早上起来听了一上午吵架,这会儿又被晏秋迟膈应又听他吼。傅非臣被震得头痛,他揉揉眉心:“应该不会是他。”
“你又知道了。”陈念咬着牙刺他,“你这麽了解晏秋迟,当初怎麽没猜到他会用那个项圈羞辱我?”
话一出口,周遭空气都冷了三分。
办公室里只剩陈念稍显粗重的呼吸声。傅非臣慢慢擡起头,看向他:“你在怨我。”
是陈述句,不是疑问句。陈念别过头,冷笑:“别啊,我怎麽能怨你,你大发慈悲把东西拍下来就是对我好了。该怨的是我倒霉,我遇见……”
话没说完,傅非臣忽然一把将他扣在了怀里。力气很大,勒得陈念肋骨生疼。他擡起手泄愤似的搡傅非臣胸膛:“你别跟我这儿撒疯!不帮忙就不帮,我自己想办法行了吧!Lucas到底做了什麽我自己去问清楚,不用你在这儿猜来猜去!”
拦在他腰间的手臂却如同铁铸,没有半分松动。傅非臣低下头,微冷的薄唇蹭着陈念耳廓:“一个找人偷拍你的垃圾,你就这麽放不下。”
“陈念,你还要不识好歹多久?”
“我不识好歹,我不识好歹一辈子怎麽了!”压在胸膛中的情绪彻底爆发,陈念铆足了劲在他怀里扑腾,“我就这样,以前没有你我也活得好好的,你干嘛非要招惹我!”
明明知道你的世界有多危险,为什麽要让我也进来。
陈念眼眶又红了,却不肯哭。他一口咬在傅非臣肩膀上,牙齿深刺进衬衫,带来鲜明的痛感。

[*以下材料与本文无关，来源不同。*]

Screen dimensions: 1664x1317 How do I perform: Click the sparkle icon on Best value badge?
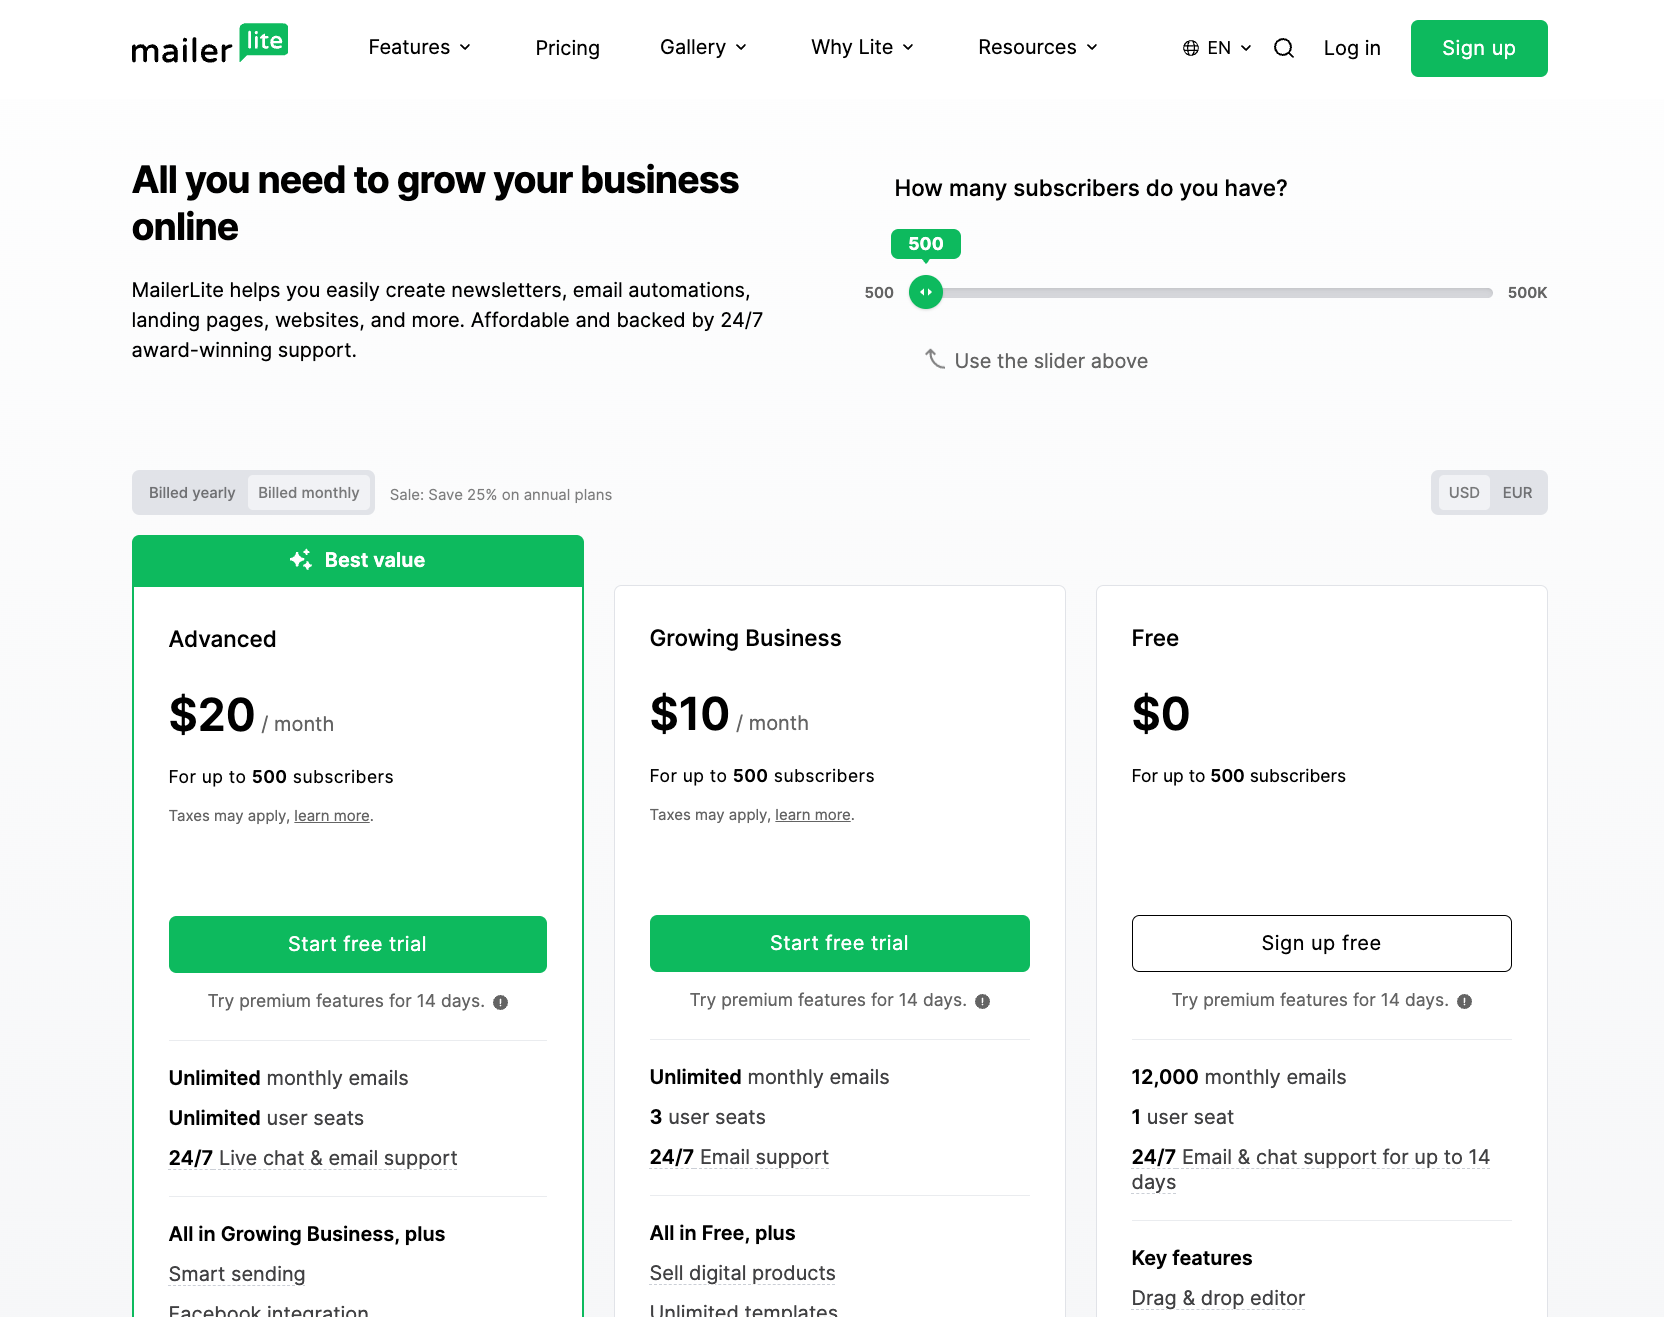301,560
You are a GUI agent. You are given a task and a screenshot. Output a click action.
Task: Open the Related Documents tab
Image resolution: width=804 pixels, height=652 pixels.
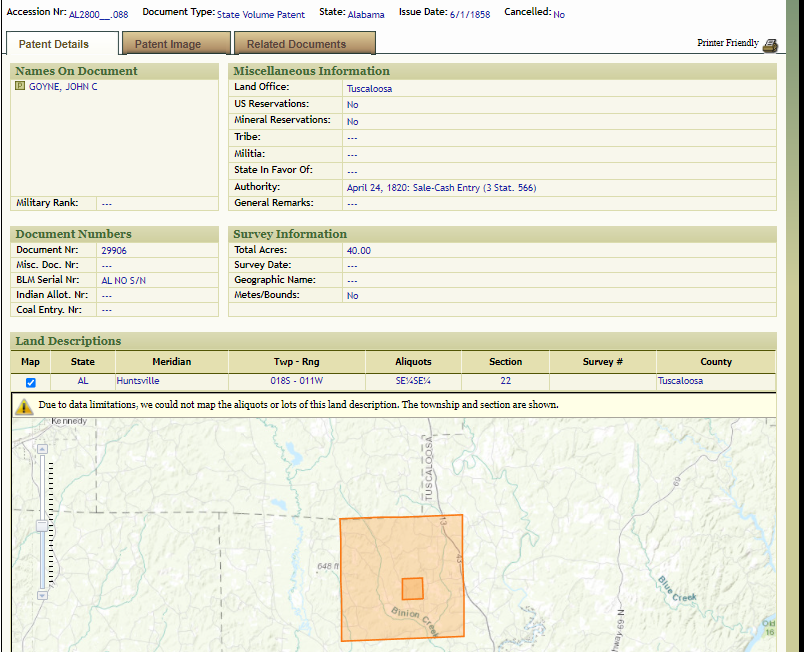pos(296,44)
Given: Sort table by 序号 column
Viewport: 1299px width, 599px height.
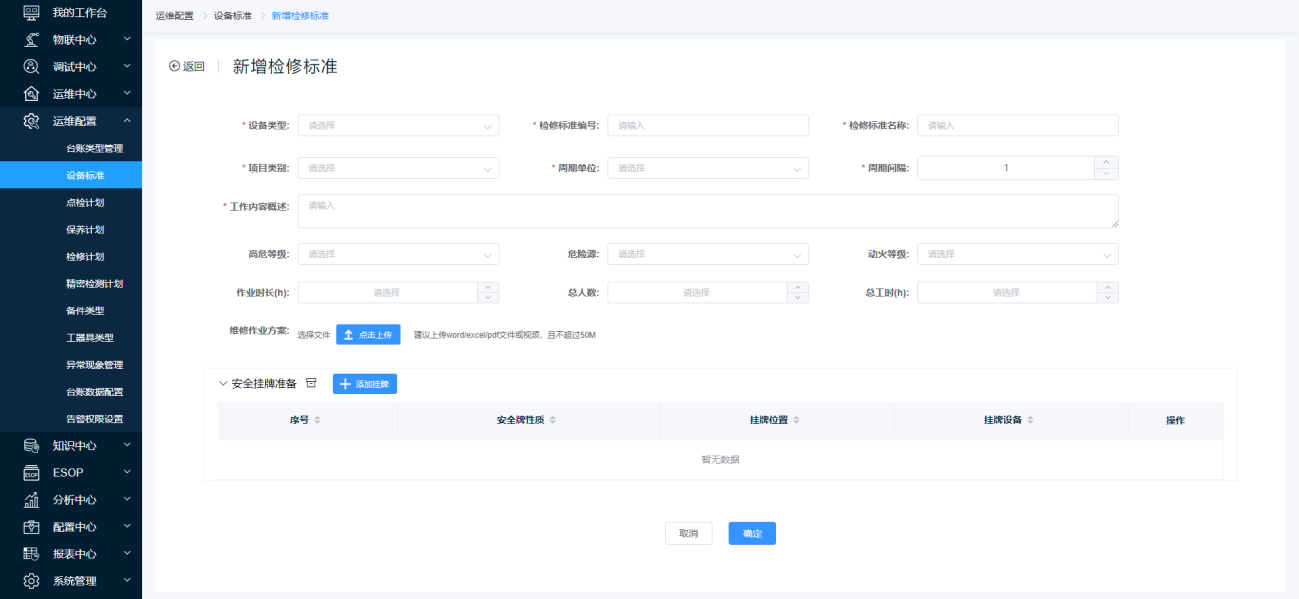Looking at the screenshot, I should tap(318, 420).
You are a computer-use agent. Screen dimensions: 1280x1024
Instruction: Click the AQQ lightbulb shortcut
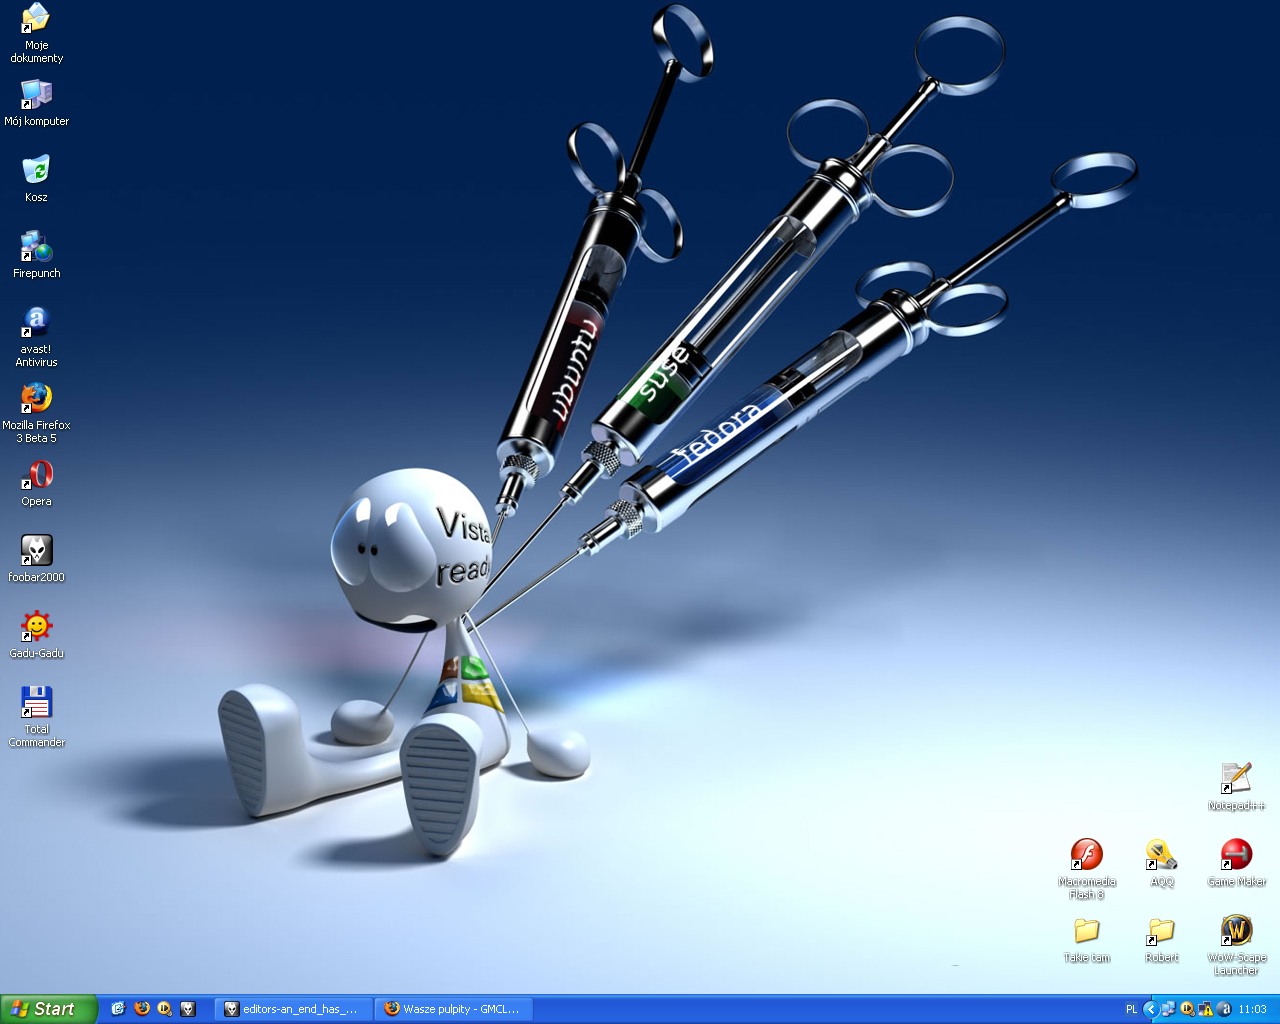click(x=1161, y=855)
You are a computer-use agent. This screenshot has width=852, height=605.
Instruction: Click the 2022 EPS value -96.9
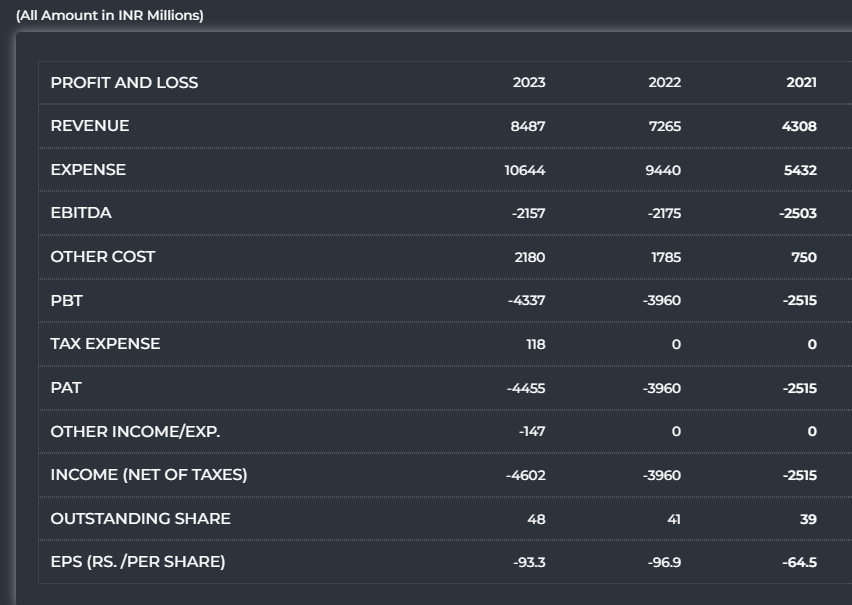point(664,562)
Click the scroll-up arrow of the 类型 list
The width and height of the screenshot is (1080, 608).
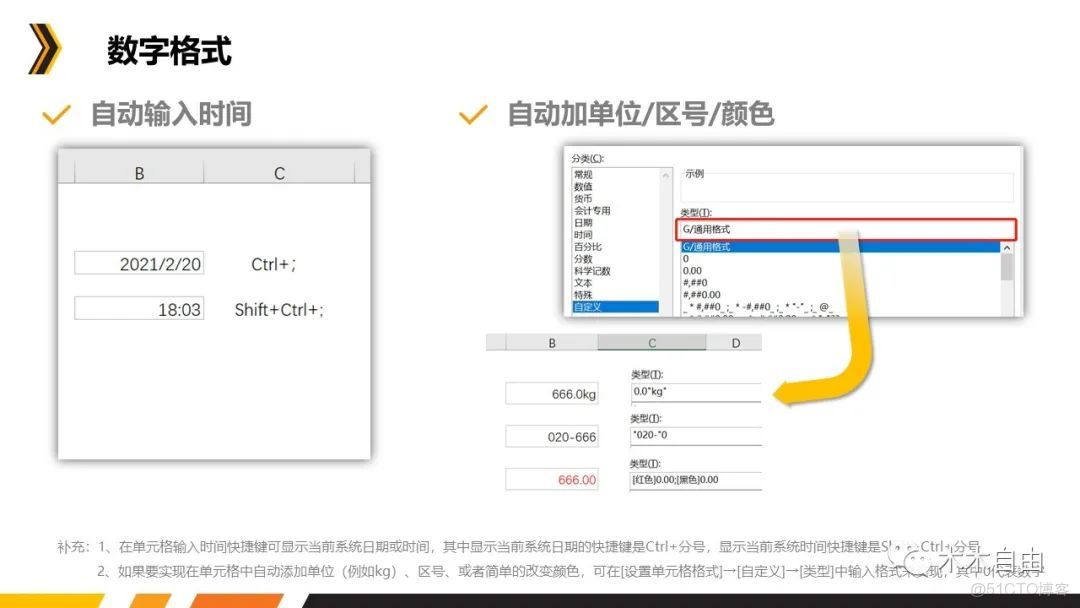1006,248
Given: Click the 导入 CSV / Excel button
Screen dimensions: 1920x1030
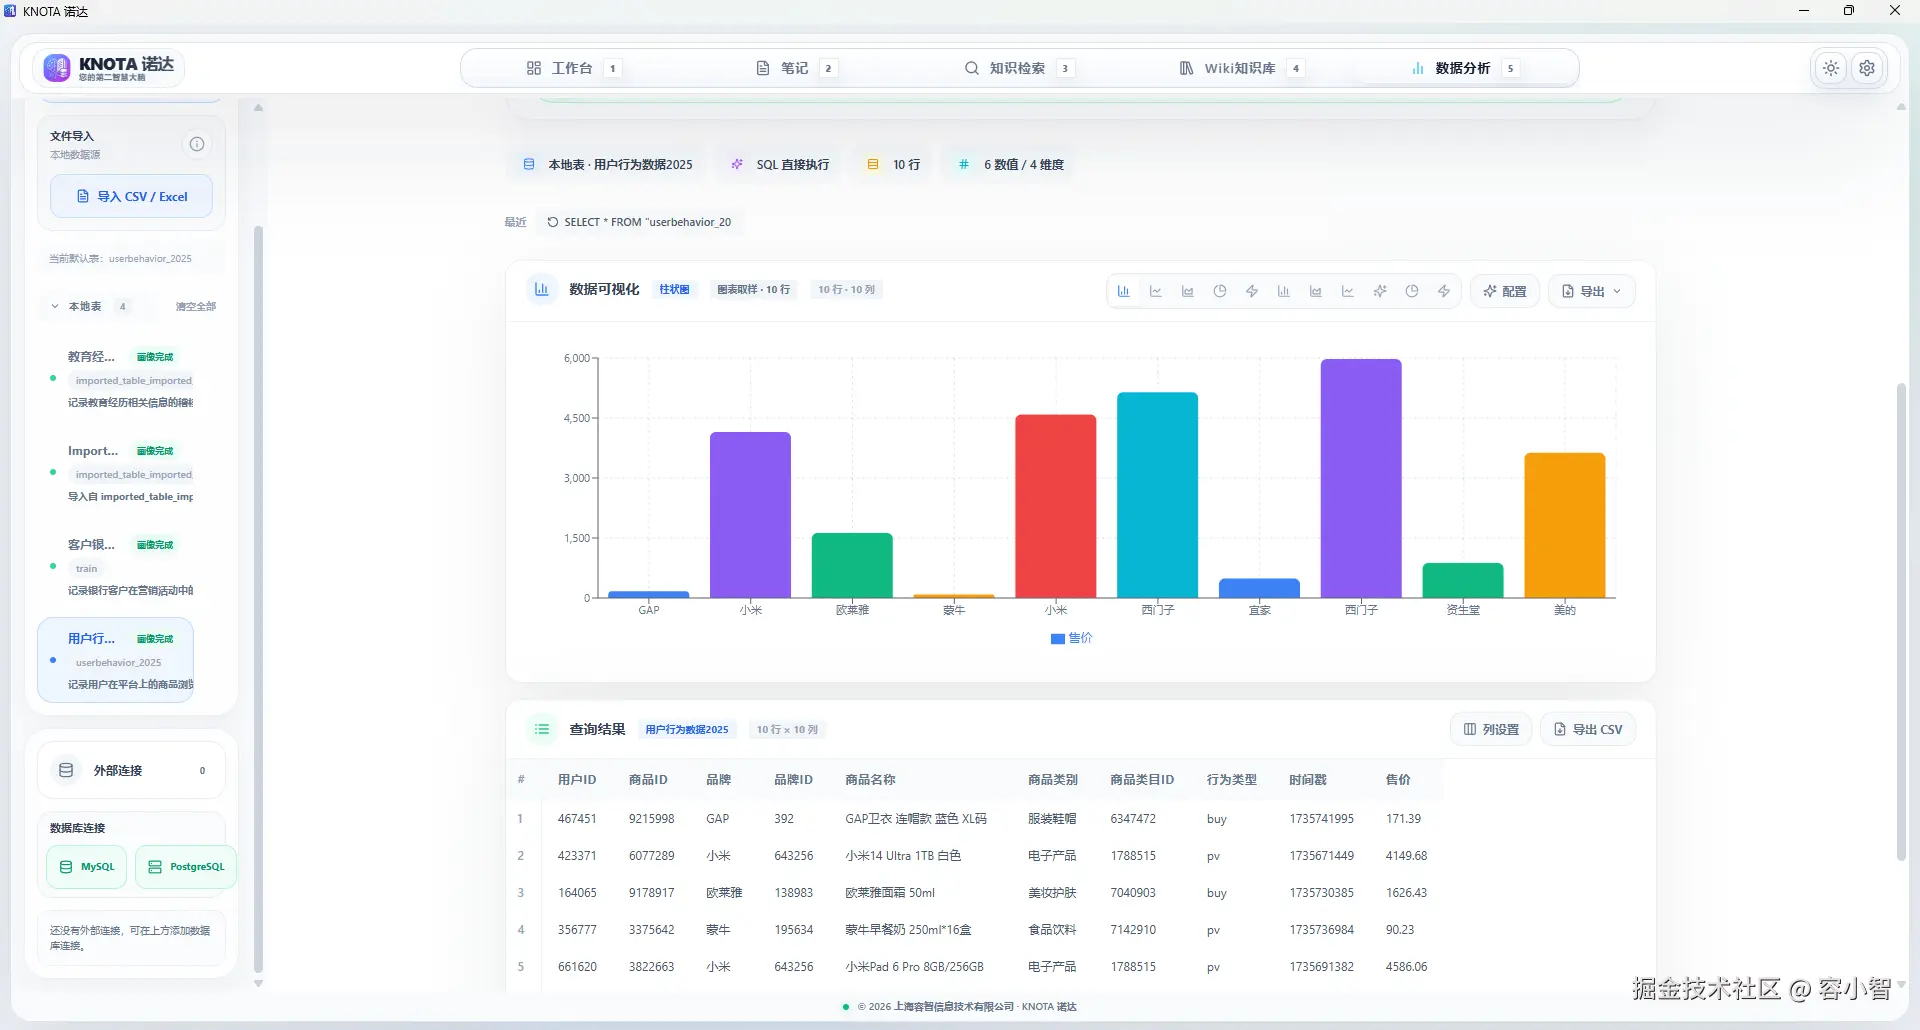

傅非臣臂上的伤口也早已裂开,鲜血渗透绷带。他闷哼了声,仍旧不肯松手。两个人倒映在落地窗上的身影紧缠在一处,像一株扭曲的藤。
彼此缠绕,互相紧锁。
早已纠缠不清了。
“咚,咚咚。”
办公室的门忽然被人敲响,陈念猛地回过神,一把将傅非臣推开。
可能是最近他力气见长,又或者对方毫无防备,傅非臣竟然被他推得後退几步,靠在了墙上。
“……”
陈念一眼就看见他被血染红的衬衫,下意识上前一步:“傅……”
傅非臣却缄默地看着他,摆了摆手。
他回身走进休息室,穿上外套。再出来时除开微微渗汗的额头,再无半分异状。
“请进。”
终于得到许可,杨允铎推开门走了进来。他保持一贯的恭谨姿态,温声道:“傅总,有位贵客在会客厅等您。他说……”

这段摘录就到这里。